Beginning at the line that contains "Click the ECO", reproduce every line to the end of the material without changing any of them.

- - - - - - -

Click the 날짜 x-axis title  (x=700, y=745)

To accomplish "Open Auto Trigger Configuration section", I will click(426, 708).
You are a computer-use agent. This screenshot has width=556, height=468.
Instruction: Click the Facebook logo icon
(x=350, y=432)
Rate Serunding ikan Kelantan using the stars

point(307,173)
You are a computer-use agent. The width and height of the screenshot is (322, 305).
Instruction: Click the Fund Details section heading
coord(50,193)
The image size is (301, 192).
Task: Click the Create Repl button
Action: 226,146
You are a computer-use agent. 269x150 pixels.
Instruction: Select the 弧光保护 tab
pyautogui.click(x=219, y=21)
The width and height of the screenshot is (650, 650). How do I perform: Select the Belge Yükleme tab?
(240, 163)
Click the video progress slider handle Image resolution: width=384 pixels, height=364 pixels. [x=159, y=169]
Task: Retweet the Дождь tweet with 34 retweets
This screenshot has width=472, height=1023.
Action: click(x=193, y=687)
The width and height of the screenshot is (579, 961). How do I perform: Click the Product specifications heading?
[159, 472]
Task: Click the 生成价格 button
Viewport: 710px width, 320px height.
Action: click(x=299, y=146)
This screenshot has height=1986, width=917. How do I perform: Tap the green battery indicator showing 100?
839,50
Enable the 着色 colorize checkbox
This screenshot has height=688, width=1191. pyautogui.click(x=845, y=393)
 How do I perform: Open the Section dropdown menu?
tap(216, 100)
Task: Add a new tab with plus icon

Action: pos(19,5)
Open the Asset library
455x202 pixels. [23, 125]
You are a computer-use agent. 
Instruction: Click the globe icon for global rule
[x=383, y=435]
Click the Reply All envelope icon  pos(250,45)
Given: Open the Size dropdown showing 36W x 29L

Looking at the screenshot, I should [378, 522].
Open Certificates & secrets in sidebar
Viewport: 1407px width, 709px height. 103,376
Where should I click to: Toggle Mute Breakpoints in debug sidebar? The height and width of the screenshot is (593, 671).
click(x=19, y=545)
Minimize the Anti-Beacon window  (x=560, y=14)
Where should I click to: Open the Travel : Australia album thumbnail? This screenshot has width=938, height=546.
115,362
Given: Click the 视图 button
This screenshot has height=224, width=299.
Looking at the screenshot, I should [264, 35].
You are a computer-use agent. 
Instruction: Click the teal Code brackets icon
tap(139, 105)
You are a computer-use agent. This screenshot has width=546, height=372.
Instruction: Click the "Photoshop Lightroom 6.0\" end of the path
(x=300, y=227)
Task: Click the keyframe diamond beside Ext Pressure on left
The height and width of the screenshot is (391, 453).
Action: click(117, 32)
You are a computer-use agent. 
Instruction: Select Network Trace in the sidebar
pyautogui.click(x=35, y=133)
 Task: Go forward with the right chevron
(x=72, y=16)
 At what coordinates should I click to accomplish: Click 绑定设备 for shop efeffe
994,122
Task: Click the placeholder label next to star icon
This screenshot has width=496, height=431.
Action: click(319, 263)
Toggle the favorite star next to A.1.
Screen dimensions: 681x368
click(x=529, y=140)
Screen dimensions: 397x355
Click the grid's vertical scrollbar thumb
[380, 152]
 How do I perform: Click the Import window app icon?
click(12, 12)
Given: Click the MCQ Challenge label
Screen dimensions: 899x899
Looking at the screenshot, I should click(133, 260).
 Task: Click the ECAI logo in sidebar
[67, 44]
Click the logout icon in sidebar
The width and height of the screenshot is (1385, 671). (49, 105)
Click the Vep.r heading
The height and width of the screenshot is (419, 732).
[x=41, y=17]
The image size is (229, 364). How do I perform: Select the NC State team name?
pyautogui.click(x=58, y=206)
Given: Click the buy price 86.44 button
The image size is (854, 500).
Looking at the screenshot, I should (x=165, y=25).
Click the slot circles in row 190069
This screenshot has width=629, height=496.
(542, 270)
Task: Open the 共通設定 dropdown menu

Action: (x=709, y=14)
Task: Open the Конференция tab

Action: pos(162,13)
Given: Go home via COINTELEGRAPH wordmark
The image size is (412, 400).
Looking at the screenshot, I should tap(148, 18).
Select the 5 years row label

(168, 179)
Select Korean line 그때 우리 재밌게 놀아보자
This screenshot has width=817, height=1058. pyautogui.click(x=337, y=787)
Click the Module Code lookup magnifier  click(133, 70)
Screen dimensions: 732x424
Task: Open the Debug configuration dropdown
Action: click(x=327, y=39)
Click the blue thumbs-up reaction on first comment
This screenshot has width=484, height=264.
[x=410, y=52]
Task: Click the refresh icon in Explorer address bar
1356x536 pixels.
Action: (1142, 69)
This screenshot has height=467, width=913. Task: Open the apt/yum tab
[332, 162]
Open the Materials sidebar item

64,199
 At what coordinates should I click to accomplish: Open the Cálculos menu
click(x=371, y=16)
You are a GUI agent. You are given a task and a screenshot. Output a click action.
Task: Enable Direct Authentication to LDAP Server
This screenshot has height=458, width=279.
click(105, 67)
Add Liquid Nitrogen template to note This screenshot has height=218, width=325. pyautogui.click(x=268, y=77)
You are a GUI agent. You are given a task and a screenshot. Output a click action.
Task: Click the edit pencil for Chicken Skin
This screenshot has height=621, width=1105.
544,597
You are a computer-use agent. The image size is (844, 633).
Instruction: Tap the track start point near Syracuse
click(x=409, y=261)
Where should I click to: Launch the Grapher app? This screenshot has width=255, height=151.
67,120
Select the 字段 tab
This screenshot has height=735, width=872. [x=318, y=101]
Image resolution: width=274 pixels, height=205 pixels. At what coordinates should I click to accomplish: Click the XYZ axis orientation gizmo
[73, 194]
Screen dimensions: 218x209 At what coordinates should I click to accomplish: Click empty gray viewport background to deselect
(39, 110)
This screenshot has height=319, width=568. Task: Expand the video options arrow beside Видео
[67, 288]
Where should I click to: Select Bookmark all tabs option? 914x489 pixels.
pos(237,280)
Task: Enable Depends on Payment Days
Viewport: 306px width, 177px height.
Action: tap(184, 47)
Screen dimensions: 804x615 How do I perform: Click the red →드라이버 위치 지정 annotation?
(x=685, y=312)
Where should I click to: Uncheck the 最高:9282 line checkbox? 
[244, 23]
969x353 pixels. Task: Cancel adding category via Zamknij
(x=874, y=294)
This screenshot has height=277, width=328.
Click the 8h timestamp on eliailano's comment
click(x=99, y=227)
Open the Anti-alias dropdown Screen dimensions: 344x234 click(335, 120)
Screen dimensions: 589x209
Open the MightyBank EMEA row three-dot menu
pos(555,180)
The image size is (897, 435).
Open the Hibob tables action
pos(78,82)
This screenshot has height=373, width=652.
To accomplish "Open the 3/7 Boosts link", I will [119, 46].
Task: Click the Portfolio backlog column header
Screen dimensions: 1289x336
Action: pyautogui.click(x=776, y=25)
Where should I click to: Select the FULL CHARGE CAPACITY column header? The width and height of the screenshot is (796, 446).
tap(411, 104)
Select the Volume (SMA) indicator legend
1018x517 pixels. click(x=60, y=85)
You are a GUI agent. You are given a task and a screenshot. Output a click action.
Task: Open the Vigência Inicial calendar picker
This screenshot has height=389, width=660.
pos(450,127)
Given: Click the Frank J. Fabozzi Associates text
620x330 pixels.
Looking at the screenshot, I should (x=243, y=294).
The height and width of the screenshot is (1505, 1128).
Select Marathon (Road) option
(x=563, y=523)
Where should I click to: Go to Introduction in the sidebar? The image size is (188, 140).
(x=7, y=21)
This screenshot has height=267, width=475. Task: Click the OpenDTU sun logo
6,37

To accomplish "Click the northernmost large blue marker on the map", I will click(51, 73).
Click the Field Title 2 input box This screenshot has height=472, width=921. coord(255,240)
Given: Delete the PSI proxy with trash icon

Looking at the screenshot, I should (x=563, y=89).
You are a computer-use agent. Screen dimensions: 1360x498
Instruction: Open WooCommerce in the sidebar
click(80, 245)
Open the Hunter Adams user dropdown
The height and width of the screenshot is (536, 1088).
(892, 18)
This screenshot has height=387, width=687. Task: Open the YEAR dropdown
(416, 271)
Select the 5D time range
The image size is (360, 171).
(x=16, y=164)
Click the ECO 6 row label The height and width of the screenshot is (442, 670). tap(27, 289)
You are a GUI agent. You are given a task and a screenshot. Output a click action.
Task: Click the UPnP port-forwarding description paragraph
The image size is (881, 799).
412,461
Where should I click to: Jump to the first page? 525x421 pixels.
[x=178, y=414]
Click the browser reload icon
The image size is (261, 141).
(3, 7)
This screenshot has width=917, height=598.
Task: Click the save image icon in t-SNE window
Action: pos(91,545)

- - - - - - -

### Answer space
Click the ECO 6 row label The height and width of the screenshot is (442, 670). tap(27, 289)
You are a GUI agent. You are given a task and a screenshot. Output a click action.
Task: Click the UPnP port-forwarding description paragraph
The image size is (881, 799).
412,461
Where should I click to: Jump to the first page? 525x421 pixels.
[x=178, y=414]
Click the browser reload icon
The image size is (261, 141).
(3, 7)
This screenshot has width=917, height=598.
Task: Click the save image icon in t-SNE window
Action: pos(91,545)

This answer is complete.